Return the lines between the one containing "Task: Click the location pin icon" and the one containing "(x=367, y=60)", inclusive, exactly as they appear.

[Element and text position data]
▬▬▬▬▬▬

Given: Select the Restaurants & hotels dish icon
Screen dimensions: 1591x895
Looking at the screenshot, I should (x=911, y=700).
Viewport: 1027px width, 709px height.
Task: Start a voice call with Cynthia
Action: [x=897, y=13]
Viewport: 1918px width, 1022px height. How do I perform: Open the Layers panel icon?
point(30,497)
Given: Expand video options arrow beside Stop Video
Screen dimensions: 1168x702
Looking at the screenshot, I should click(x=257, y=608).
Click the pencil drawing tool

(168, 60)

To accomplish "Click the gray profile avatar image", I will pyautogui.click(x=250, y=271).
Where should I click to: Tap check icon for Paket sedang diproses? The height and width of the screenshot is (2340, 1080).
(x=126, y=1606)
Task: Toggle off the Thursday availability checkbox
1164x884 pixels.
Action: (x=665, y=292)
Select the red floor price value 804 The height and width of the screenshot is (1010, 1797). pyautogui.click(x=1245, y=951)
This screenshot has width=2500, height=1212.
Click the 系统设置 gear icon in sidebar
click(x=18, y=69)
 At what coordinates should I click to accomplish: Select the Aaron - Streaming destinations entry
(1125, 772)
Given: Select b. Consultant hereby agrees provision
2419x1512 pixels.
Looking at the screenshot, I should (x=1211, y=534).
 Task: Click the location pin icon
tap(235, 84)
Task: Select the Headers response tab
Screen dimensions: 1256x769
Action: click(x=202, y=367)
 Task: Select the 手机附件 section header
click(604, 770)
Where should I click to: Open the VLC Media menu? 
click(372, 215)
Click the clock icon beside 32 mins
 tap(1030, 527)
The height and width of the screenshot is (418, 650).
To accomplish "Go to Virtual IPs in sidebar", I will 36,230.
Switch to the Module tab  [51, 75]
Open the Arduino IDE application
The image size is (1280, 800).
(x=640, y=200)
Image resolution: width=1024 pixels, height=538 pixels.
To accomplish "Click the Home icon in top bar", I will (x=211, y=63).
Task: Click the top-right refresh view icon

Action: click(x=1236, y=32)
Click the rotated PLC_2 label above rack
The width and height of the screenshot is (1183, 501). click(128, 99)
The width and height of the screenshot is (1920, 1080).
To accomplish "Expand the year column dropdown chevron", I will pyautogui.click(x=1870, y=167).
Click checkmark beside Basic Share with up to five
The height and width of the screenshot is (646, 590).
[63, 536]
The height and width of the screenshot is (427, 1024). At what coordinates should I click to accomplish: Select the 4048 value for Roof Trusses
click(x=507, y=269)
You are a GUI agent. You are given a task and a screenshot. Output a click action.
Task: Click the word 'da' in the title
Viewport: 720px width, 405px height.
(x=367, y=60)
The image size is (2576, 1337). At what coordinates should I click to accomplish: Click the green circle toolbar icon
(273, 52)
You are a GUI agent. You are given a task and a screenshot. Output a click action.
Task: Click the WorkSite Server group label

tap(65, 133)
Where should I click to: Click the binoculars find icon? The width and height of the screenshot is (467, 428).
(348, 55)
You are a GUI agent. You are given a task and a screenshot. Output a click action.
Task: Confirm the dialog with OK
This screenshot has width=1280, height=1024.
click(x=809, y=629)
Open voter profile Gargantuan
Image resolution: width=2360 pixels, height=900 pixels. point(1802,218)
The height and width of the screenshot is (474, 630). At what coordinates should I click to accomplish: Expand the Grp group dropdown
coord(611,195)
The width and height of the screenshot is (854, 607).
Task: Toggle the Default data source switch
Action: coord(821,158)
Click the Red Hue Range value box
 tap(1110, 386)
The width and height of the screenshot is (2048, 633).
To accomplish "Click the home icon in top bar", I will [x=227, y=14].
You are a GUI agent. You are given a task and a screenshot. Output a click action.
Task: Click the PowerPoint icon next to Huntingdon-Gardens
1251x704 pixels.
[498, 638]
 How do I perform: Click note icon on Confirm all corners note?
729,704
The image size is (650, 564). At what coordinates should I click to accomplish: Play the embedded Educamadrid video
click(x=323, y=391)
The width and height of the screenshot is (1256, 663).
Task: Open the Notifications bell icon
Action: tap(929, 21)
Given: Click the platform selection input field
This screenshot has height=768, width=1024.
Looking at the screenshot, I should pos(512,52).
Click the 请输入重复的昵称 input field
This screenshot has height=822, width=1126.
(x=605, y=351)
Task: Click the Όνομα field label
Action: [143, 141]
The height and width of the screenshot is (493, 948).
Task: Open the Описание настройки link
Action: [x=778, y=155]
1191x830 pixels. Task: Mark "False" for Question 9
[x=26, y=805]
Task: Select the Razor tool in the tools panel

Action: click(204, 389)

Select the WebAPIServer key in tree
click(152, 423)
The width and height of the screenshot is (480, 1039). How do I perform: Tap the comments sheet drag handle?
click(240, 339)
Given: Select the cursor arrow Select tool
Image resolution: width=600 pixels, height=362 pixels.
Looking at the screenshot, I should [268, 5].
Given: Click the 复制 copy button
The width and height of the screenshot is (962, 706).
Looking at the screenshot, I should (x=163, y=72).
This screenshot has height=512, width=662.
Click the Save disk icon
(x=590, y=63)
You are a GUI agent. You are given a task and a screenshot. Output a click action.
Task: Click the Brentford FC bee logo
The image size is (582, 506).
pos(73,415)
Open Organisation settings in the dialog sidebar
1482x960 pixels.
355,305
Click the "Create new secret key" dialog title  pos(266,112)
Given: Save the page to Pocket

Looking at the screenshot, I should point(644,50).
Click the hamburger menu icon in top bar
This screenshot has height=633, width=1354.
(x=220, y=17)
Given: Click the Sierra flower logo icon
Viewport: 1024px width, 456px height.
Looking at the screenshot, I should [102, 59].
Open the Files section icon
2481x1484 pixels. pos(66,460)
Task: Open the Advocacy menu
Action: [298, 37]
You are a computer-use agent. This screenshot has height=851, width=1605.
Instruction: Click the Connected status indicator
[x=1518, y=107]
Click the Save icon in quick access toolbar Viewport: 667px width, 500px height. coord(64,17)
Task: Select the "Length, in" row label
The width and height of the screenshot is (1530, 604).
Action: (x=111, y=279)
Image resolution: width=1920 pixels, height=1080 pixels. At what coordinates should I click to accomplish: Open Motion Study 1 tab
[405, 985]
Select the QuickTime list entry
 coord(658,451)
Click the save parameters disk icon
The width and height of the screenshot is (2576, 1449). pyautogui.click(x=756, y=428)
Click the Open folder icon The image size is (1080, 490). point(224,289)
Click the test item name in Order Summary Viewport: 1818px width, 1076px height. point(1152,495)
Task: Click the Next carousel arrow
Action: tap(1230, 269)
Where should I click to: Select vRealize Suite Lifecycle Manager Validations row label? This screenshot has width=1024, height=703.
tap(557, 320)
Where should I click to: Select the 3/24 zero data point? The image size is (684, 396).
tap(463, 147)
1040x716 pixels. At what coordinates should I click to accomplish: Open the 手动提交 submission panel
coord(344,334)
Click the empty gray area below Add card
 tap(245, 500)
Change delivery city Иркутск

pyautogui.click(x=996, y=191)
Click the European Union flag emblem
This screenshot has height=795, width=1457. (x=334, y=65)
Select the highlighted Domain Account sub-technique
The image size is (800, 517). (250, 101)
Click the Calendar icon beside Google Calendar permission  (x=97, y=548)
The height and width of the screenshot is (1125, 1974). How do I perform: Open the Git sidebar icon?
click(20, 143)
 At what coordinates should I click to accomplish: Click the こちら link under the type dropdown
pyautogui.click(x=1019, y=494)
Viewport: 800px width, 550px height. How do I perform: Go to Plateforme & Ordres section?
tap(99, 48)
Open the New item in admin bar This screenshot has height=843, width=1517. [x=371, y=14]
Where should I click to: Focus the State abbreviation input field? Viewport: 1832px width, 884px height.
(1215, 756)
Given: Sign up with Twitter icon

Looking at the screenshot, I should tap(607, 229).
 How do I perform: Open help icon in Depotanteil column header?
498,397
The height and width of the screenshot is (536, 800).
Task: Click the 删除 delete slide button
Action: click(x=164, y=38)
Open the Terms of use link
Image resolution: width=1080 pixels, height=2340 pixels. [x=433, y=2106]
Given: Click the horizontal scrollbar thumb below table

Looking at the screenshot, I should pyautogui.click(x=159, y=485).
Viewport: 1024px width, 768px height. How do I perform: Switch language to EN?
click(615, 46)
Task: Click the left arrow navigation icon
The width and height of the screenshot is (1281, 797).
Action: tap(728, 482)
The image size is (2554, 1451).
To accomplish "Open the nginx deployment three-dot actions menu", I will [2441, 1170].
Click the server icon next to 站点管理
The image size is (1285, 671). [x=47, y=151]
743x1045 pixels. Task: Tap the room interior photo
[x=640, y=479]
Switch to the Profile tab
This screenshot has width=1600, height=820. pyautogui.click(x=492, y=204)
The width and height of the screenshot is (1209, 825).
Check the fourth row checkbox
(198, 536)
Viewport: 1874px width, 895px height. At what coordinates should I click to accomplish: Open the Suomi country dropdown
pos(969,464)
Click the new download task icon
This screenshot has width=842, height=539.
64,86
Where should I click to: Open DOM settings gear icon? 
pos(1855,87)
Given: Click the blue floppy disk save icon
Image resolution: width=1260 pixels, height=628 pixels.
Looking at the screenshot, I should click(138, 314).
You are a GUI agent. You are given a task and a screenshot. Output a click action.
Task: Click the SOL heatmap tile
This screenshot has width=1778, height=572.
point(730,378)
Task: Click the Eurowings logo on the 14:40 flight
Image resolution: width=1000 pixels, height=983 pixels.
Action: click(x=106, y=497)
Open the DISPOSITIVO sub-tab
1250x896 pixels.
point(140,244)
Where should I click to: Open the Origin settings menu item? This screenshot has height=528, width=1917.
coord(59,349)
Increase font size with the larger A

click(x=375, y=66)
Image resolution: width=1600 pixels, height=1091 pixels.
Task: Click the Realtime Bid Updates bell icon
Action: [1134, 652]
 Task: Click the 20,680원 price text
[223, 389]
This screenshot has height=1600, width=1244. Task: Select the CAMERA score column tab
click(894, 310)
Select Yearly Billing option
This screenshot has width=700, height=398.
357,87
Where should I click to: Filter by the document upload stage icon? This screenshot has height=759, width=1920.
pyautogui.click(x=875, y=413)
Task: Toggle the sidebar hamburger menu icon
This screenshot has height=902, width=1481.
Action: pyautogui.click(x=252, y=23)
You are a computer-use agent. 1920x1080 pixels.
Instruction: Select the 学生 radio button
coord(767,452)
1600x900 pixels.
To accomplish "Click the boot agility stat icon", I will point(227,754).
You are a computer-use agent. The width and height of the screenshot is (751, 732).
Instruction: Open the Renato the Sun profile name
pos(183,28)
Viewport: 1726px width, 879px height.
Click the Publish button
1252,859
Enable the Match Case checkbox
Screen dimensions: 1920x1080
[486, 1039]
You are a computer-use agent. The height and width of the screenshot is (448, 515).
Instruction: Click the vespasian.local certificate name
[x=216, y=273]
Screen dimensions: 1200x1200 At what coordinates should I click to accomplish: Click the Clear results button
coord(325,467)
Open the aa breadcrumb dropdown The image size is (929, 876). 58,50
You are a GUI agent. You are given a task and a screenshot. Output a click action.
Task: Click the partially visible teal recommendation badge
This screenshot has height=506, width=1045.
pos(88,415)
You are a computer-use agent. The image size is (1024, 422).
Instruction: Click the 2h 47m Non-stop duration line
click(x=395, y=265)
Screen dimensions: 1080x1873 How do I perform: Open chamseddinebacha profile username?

▬▬▬▬▬▬

▶ **TASK RESPONSE**:
 Task: Click the location pin icon
tap(235, 84)
Task: Select the Headers response tab
Screen dimensions: 1256x769
Action: click(x=202, y=367)
 Task: Select the 手机附件 section header
click(604, 770)
Where should I click to: Open the VLC Media menu? 
click(372, 215)
Click the clock icon beside 32 mins
 tap(1030, 527)
The height and width of the screenshot is (418, 650).
To accomplish "Go to Virtual IPs in sidebar", I will 36,230.
Switch to the Module tab  [51, 75]
Open the Arduino IDE application
The image size is (1280, 800).
(x=640, y=200)
Image resolution: width=1024 pixels, height=538 pixels.
To accomplish "Click the Home icon in top bar", I will (x=211, y=63).
Task: Click the top-right refresh view icon

Action: click(x=1236, y=32)
Click the rotated PLC_2 label above rack
The width and height of the screenshot is (1183, 501). click(128, 99)
The width and height of the screenshot is (1920, 1080).
To accomplish "Expand the year column dropdown chevron", I will pyautogui.click(x=1870, y=167).
Click checkmark beside Basic Share with up to five
The height and width of the screenshot is (646, 590).
[63, 536]
The height and width of the screenshot is (427, 1024). At what coordinates should I click to accomplish: Select the 4048 value for Roof Trusses
click(x=507, y=269)
You are a GUI agent. You are given a task and a screenshot. Output a click action.
Task: Click the word 'da' in the title
Viewport: 720px width, 405px height.
(x=367, y=60)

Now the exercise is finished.